Saturday 10 July 2010

Art Sunday; Sam Skelton




This is a re-post of an 'Art Sunday' I posted a while ago but because this mans work features mostly children I thought I would re-post it.

Sam Skelton


Information from his web site
http://www.samskelton.co.uk/

Born 1949
Scottish Contemporary Artist

Skelton began his career as a graphic designer, which he studied at Glasgow School of Art. His art teacher at school had greatly encouraged his creativity, and Skelton continued to paint, putting work into a few galleries, until a few years ago demand for his paintings grew so that he could concentrate on it full time.

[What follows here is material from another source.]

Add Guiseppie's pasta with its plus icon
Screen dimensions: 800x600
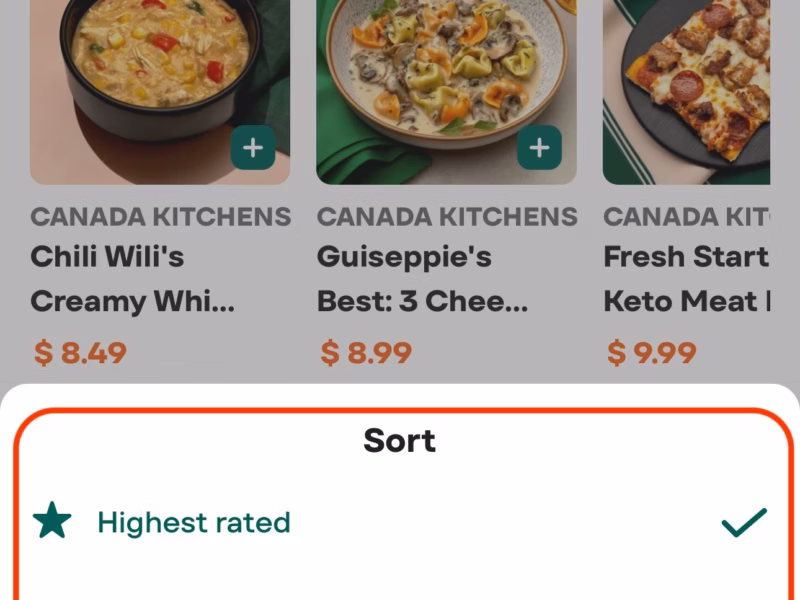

Skelton grew up in the industrial town of Kirkintilloch, and his memories of going to meet his father after school at the foundry where he worked, and watching the furnace workers, fill his paintings. His subjects are nostalgic evocations of Scotland’s industrial past: working class heroes, boxers, a couple on a park bench, a group of men in dark overcoats, watching a football game played on waste ground.

The stark simplicity of Skelton’s figures, painted on rough hessian, belie a rich heritage. These are the kids playing on the street so familiar from the paintings of Joan Eardley or the photographs of Oscar Marzaroli. The influence of the great industrial naïve painter J.S Lowry is clear. His paintings are suffused with the dark, low light of Scotland in winter, with the factory roof on the horizon line.

Skelton exhibits in Glasgow, London and Dublin, where he has a growing number of collectors

6 comments:

  1. I really like this artist's style. There's a strange kind of echo of Lowry. Can't quite put my finger on it, but that's what came to mind looking at these.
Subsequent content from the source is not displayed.